*** SELECTED EXTRACT ***

While walking on the street, it is easy to look around and point out the differences between us and them. Vaisnavas and wordly people. As if I’m close to being a vaisnava. It is tempting even to put myself on a pedestal and to think I’m different. I acknowledge my lifestyle is different and that my perspective on life is different. But this does not mean I’m freed from all the desires that most of us are pursuing. I’m not freed from the basic human emotions and needs. I can think I am and when they start coming around the corner to duck them or run away from them. This does not help. I belief it even hinders our own progress. Doesn’t it say in the Bhagavad Gita to be steadfast in yoga? It doesn’t mean to run away, but to let the storm of emotions pass while remaining focused in the meantime.
So where is the need to make a difference as in the end there is non-difference on a spiritual side. We are all souls looking for our basic needs in a human package. Sure, it takes time to unwrap the packaging, but this is not at all a reason to point out our superiority above each other. Simultaneously, it is not an excuse to withdraw from my sadhana.
There is no shame in being human. They say the first step to cure oneself from an addiction is to acknowledge having one. So here we go. I testify to the fact that I’m human and have human needs. Even though I belief these needs are currently wrongly addressed, I know what my therapy is. Focus.

*** End of SELECTED EXTRACT ***

### PROBLEM REQUIREMENTS
Copy the stretch of the reflection from "So where is" through "therapy is. Focus.", word for word. The entries after this reflection are separate material with no connection to it.

*** EXTRACTED ENTRIES ***

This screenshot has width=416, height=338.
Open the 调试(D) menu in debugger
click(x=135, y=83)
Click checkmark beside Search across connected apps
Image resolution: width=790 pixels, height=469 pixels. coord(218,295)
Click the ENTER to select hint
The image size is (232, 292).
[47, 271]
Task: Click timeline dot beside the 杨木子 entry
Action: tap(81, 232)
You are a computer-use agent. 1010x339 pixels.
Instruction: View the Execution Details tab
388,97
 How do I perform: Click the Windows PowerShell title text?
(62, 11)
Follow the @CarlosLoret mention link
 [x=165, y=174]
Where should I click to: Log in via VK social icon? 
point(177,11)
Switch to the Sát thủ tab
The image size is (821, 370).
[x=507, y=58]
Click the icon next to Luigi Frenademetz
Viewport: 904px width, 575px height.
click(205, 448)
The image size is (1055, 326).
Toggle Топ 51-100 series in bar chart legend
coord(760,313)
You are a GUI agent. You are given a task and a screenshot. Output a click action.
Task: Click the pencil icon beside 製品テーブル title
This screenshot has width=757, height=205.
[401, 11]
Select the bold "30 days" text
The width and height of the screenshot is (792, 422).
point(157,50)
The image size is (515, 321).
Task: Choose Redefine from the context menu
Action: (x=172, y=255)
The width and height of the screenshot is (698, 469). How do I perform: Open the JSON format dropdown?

*** End of EXTRACTED ENTRIES ***

### SOLUTION TO THE EXERCISE
So where is the need to make a difference as in the end there is non-difference on a spiritual side. We are all souls looking for our basic needs in a human package. Sure, it takes time to unwrap the packaging, but this is not at all a reason to point out our superiority above each other. Simultaneously, it is not an excuse to withdraw from my sadhana.
There is no shame in being human. They say the first step to cure oneself from an addiction is to acknowledge having one. So here we go. I testify to the fact that I’m human and have human needs. Even though I belief these needs are currently wrongly addressed, I know what my therapy is. Focus.